Le Pho's works presented here can be dated to his Findlay period (the name of the American gallery which got him and Vu Cao Dam to sign a contract of quasi-exclusivity starting in 1963): the artworks painted in France were specifically destined to a public audience of American collectors. The vivacious tones and lines characterize these oils on canvas. In fact, Le Pho himself told me that he would only paint freshly cut flowers placed in a vase, as if their fragrant smell and perfume was an essential element of their representation. Also, flowers and the beautiful depictions of women were two of the painter's great passions.
The leading Franco-Vietnamese artist of the 20th century, Le Pho started working with Wally Findlay Galleries in 1963, and his works began to gain a wide international audience. Painting with oil on canvas medium, his depictions of brightly coloured still life paintings and genre scenes of ladies and children in the garden can be seen as the artist's most accomplished and prolific works in this later mature period. He declared his Wally Findlay period works as the ones he was most pleased about.
Le Pho settled in France in 1937, after having first visited Paris in the early 1930s upon graduating top in his class from the Indochina Fine Arts School in Hanoi.
Considering Le Pho's Oeuvre, we can identify three distinct stylistic periods. The Findlay period - his last stylistic phase - dates from 1963 to his death in 2001, and is thus named because of his representing gallery, Wally Findlay Galleries, from USA. In 1963, Le Pho was approached by the famous American gallerist Wally Findlay, after being noticed for his exhibitions at the Romanet Gallery following the period after the Second World War. The gallery would come to have a great influence on Le Pho's work. The Findlay period marked Le Pho's shift towards producing works on oil and canvas, but continuing to paint his distinctively stylized Vietnamese women within verdant landscapes.

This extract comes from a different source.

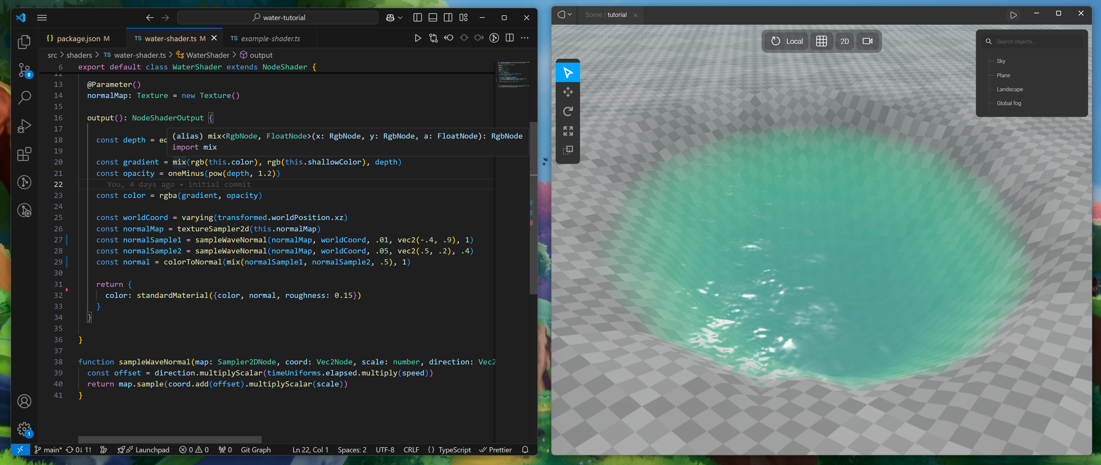Click the horizontal scrollbar in editor
The image size is (1101, 465).
tap(170, 439)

The Romanet period is charged with the loss of stability in human and international events: Le Pho's silk employed the same techniques as before but his colors shifted as if, through more intensity, the work needed to narrate instead of being just descriptive; the painter became more conflicted; the Confucian softness gave way to the harshness of the times. The memory of the war years, Nazi barbarism, combined with the state of civil war in Vietnam, the decolonization and its aftermath: so many questions troubled the painter who finally migrated to Paris for good in 1937. Romanet was the name of the French gallerist who always advised Le Pho and helped him exhibit his work for many years.
The collaboration with Wally Findlay bore fruit and Le Pho employed bright colours attesting to his long-lasting admiration for Matisse. This change also showed through the use of strong brushstrokes on large oil paintings, where this new strong colour palette was prominent. Le Pho seem injected with fresh energy in the Findlay period, and he demonstrated this by painting prolifically his favourite themes, such as his iconic flower bouquets. These works were often composed within idealized landscapes, where Le Pho articulated the ideals of beauty and love. In turn, Wally Findlay promoted his works passionately, and allowed his works to be collected by some of the most established collectors in the American market, which was a source of great delight for Le Pho.